# TEXTE EXTRAIT
%%

Textos, mails, messages vocaux, le bureau de presse de la Warner à Paris a subi pendant plusieurs jours un intense pilonnage par nos soins afin de comprendre si oui ou non, il serait possible de voir le dernier film de Clint Eastwood, le 15 h 17 pour Paris, retraçant le parcours des trois Américains ayant empêché un massacre de masse dans le TGV Thalys le 21 août 2015, attaqué à l’arme lourde par le terroriste belgo-marocain Ayoub El-Khazzani.
Finalement, quelqu’un a fini par décrocher (par mégarde ?) son téléphone, annonçant benoîtement qu’«il n’y aurait pas de projection pour la presse écrite». Dans le même temps, nul n’a pu ignorer le passage en France de Spencer Stone, Alek Skarlatos et Anthony Sadler, interprétant dans le film leur propre rôle, en tournée promo pour quelques magazines et télés triés sur le volet.

%%

# LIGNES FOURNIES
%%

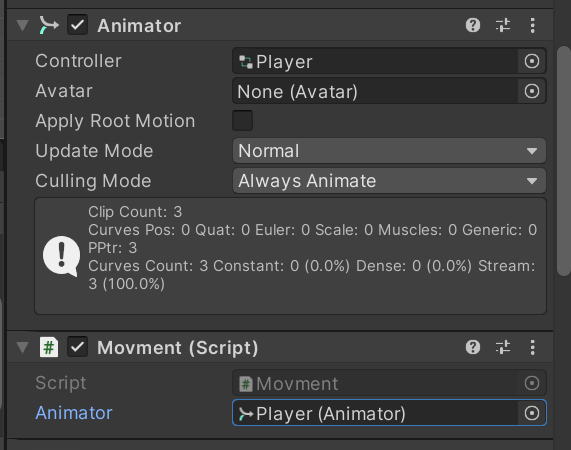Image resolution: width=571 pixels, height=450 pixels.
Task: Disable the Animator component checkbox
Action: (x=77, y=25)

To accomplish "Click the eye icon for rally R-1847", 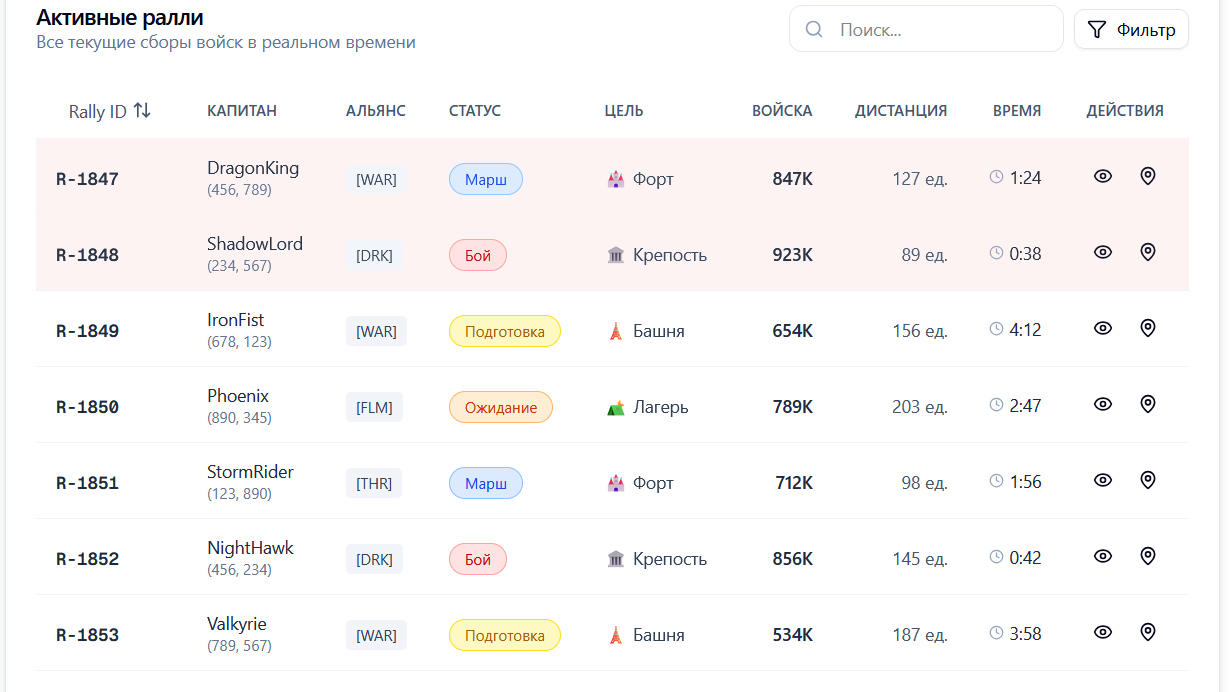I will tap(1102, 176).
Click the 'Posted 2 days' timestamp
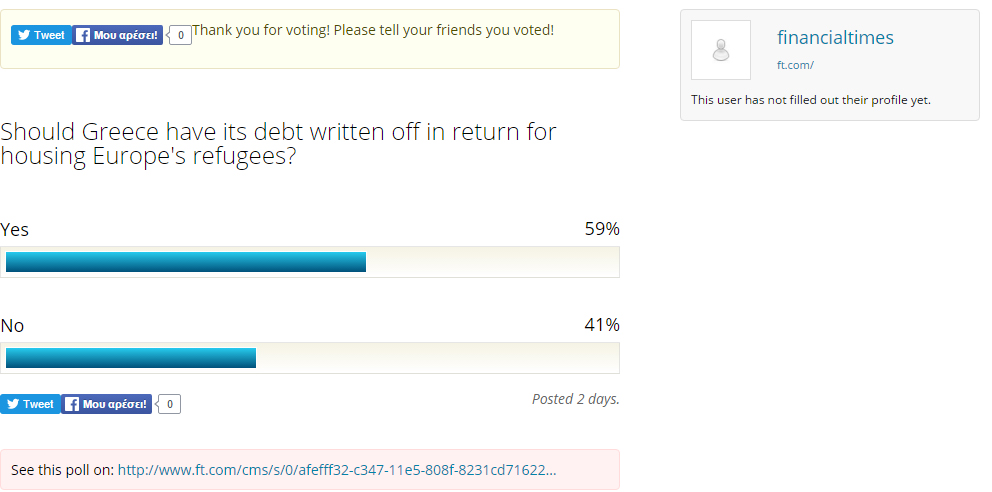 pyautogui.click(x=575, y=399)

%%

# OBJECTIF
Répondez aux questions suivantes à partir du texte sur le dernier film de Clint Eastwood :
(a) À quelle date le TGV Thalys a-t-il été attaqué ?
(b) Qu'a annoncé la personne du bureau de presse de la Warner qui a fini par répondre au téléphone ?
(c) Comment s'appellent les trois Américains qui jouent leur propre rôle dans le film ?

# RÉSULTAT DE L'EXERCICE
(a) Le TGV Thalys a été attaqué le 21 août 2015.
(b) Elle a annoncé qu'il n'y aurait pas de projection pour la presse écrite.
(c) Ils s'appellent Spencer Stone, Alek Skarlatos et Anthony Sadler.